In contrast, traditional safe-haven assets performed differently: the US dollar index fell 1% amid tariff turmoil, and Deutsche Bank questioned its safe-haven status due to the widening US current account deficit and declining correlation with risky assets; the Japanese yen and Swiss franc were supported by capital inflows. U.S. Treasuries were sold off, with the 30-year yield soaring to 4.96%, the highest since March 2020. Scholars from Pepperdine University pointed out that the dual pressures of inflation and economic recession are undermining the "risk-free" label of U.S. Treasuries.
Defensive stocks and cash have also become choices for some investors. Consumer staples stocks such as Costco have performed steadily this year, while growth stocks such as Amazon have been more affected by market volatility; although cash has no volatility risk, the erosion effect of inflation still exists, and institutions are more inclined to allocate high-yield bonds in the medium term.

The market's interpretation of the tariff suspension is polarized. The National Investment Management Group in Philadelphia believes that "progress has been made in the negotiations", but warns that "surges are as dangerous as plunges"; Oxford Economics in New York pointed out that policy ambiguity has not been eliminated and "daily changes in tariff levels are the biggest risk." B. RILEY Wealth Management mentioned that the buying of 2 trillion US dollars in 8 minutes was caused by "fake news", and the current carnival after the implementation of the policy reflects the market's extreme desire for certainty.
Gold analyst Nicky Shiels raised his gold price forecast for 2025 to $2,950, arguing that "gold is the best protective asset in a stagflation environment," but lowered his silver forecast to $34.50 as industrial demand was dragged down by the trade war. Former Treasury Secretary Summers warned that "reckless policies are not out of danger", and the Federal Reserve meeting minutes also showed that policymakers were concerned about the "difficult trade-off between rising inflation and slowing growth."

The Trump administration’s “sudden brake” on tariffs has given the market a short-term respite, but it is essentially the product of policy swings.

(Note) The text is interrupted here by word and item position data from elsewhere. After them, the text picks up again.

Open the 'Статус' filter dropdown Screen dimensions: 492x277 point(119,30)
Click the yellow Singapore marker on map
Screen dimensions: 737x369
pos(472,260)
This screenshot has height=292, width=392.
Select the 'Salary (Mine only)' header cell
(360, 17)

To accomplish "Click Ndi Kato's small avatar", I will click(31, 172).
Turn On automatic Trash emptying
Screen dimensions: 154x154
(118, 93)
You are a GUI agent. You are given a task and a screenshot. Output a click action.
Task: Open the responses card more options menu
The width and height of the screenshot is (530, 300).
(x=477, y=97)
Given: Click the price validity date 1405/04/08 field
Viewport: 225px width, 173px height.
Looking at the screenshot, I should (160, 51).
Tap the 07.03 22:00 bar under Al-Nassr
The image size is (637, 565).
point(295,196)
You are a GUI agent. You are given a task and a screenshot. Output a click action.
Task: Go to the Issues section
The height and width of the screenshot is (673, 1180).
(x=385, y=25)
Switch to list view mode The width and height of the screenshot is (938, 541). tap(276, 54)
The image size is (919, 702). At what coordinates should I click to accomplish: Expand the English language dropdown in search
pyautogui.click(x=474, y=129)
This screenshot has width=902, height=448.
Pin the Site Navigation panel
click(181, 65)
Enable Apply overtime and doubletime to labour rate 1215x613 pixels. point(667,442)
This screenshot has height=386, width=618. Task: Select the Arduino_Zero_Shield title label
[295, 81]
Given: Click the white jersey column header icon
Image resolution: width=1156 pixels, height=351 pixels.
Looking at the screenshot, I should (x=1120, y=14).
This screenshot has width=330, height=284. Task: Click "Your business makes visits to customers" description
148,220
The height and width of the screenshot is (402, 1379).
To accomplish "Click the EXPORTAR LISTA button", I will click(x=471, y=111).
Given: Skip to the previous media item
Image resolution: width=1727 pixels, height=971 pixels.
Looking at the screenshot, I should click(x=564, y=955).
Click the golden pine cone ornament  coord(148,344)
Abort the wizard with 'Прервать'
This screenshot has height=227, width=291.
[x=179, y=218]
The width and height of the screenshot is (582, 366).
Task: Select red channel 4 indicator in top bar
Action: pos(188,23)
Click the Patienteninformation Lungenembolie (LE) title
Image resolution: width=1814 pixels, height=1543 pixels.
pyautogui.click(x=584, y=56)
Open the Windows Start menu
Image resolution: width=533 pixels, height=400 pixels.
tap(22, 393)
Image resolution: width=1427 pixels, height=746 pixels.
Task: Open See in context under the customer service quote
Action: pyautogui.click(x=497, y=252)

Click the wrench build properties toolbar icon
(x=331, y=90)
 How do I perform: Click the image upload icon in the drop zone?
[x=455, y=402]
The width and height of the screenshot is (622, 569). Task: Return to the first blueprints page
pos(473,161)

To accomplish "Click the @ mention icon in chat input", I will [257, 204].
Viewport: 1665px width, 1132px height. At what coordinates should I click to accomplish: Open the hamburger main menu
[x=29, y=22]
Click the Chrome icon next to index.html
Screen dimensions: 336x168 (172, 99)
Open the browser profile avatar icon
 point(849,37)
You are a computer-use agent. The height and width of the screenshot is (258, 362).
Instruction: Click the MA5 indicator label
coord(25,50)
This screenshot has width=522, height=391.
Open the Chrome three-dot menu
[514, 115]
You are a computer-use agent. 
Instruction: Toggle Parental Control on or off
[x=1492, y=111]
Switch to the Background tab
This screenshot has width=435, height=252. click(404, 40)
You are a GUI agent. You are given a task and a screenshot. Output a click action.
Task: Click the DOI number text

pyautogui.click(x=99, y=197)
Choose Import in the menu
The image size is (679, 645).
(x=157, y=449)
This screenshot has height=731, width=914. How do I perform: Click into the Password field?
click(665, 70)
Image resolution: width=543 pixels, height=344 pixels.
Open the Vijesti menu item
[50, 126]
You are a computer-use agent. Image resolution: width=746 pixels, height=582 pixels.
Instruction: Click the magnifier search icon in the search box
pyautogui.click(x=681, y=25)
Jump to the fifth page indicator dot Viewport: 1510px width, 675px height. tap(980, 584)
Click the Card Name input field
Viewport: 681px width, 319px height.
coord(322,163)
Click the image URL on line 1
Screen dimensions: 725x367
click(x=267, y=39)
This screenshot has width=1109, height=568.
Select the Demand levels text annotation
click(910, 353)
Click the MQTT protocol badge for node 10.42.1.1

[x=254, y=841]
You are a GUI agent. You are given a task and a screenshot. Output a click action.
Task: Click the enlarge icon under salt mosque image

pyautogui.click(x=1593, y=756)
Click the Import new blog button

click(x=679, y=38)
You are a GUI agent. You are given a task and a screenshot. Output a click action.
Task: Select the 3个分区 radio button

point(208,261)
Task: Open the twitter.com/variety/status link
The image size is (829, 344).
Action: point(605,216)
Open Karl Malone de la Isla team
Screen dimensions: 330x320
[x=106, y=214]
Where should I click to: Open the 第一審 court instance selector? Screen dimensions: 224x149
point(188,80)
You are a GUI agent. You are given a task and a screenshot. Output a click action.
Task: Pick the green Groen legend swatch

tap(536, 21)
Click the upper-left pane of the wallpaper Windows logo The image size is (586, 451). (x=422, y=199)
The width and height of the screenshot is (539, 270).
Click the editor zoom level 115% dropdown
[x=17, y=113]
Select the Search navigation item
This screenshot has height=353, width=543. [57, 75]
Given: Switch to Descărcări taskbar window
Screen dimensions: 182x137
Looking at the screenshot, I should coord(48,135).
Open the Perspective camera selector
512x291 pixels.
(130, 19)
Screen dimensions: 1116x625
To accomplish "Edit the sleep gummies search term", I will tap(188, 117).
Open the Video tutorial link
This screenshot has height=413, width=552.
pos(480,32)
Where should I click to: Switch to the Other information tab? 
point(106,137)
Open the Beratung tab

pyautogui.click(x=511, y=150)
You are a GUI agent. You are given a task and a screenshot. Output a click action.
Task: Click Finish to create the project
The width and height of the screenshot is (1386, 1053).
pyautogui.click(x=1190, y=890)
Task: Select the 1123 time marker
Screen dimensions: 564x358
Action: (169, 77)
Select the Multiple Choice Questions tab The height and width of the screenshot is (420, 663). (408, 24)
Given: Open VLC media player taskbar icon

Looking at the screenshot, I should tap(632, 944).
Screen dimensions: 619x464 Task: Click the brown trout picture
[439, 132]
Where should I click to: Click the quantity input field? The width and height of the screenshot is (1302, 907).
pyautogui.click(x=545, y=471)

In the next 90 days, global trade negotiations, the Federal Reserve's monetary policy and US economic data will become key variables. Gold's safe-haven appeal continues to stand out amid uncertainty, but whether the U.S. stock market carnival can continue and whether traditional safe-haven assets can regain confidence still depends on the final outcome of this "tariff marathon." For investors, the risk premium behind the short-term rebound has not disappeared, and maintaining caution and diversified allocation remain the core strategies for dealing with turbulence.